Figure 7 shows an example of a user logon failure report. Figure 8 shows how to set the amount of time before a session logs out, and set the number of logon attempts. Figure 9 lists reports of user activities in terms of database access success or failure, account logout, AAA access, user privilege changes, host access success or failure, and remote-access monitoring. PCI requires that all of these user activities be monitored and tracked.
Figure 7. User Access Monitoring Report
Figure 8. User Access Setting
Figure 9. Network and Database Access Monitoring Reports
PCI Requirement 10: Track and monitor all access to network resources and cardholder data
Under PCI Requirement 10, customers must report on ongoing monitoring of network and cardholder database access policy compliance, and on unauthorized modification of a network device's security policy or cardholder database changes. Additionally, the PCI requirement requires reporting of any wireless endpoint device added to the enterprise network. Cisco Security MARS provides several different types of access monitoring reports (Figure 9), as well as active wireless access point monitoring (Figure 10) with 14 red severity event types. For each active access point that is added to a Cisco Wireless LAN Controller, an event will be reported through Cisco Security MARS wireless monitoring reports. This will satisfy PCI Requirement 10.
Figure 10. Wireless Access Monitoring Reporting
PCI Requirement 11: Regularly monitor and test networks
This PCI category requires enterprise customers to (1) use an intrusion detection or prevention system (IDS or IPS) to monitor all network traffic and alert personnel to suspected compromises, as well as keeping all intrusion detection and prevention engines up to date; (2) monitor ongoing wireless endpoint access to the network; and (3) conduct VA scanning of network devices. Cisco Security MARS provides IPS signature update reporting as well as IPS threat and risk rating monitoring (Figure 13) to help customers satisfy this requirement. Additionally, Cisco Security MARS can help satisfy compliance monitoring of wireless access monitoring (Figure 10) and provides customer with off-the-shelf VA scanning reporting (Figure 5).

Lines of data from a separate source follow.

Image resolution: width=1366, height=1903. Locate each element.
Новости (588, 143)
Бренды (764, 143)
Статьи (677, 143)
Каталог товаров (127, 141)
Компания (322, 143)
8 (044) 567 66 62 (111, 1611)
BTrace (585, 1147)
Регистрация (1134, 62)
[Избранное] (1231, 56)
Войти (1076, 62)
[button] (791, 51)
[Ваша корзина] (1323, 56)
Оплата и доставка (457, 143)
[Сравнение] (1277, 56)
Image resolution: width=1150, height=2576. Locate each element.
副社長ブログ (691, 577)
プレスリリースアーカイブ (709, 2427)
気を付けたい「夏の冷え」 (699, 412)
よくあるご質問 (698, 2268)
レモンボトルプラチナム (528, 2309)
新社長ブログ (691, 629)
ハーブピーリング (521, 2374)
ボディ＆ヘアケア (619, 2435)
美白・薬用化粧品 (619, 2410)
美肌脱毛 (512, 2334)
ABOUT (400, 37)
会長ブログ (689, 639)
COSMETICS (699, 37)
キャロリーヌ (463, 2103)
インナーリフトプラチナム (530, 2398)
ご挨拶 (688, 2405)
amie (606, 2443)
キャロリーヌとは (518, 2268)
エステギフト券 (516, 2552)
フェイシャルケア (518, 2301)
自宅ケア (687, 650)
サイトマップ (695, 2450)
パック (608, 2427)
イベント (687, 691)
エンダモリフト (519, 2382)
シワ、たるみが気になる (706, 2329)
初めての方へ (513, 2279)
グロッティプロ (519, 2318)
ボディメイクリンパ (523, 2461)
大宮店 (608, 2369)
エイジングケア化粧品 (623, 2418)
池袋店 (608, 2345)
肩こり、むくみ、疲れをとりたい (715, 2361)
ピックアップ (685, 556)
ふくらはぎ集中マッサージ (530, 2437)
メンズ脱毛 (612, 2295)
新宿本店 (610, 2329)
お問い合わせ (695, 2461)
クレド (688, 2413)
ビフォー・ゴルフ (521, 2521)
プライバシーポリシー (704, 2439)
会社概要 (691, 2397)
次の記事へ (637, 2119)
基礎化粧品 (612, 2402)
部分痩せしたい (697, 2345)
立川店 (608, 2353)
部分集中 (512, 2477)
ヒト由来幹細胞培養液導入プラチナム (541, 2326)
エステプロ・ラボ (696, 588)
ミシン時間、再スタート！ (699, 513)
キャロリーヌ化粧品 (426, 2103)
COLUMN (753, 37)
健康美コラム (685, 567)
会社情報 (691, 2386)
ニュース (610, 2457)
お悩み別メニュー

PCI Requirement 12: Maintain an information security policy
Under PCI Requirement 12, customers must implement incident response management control and assign incident cases to appropriate personnel for resolution. Cisco Security MARS supports this requirement (Figure 11). Each incident is recorded by incident ID, type of event, or incident associated action required to act upon. Cisco Security MARS also supports the IPS monitoring reporting requirement (Figure 13).
Figure 11. Security Incident Management
Figure 12. Specific Incidents Monitoring
Figure 13. IPS Signature Updates and Threat Monitoring Report
Summary
Cisco Security MARS directly supports 10 out of 12 key PCI requirement areas. Currently, Cisco Security MARS does not support PCI Requirements 3 and 9. Cisco encourages customers to evaluate their monitoring and reporting needs against Requirements 3 and 9, and work closely with Cisco security partners to evaluate appropriate reporting solution to satisfy these two requirements.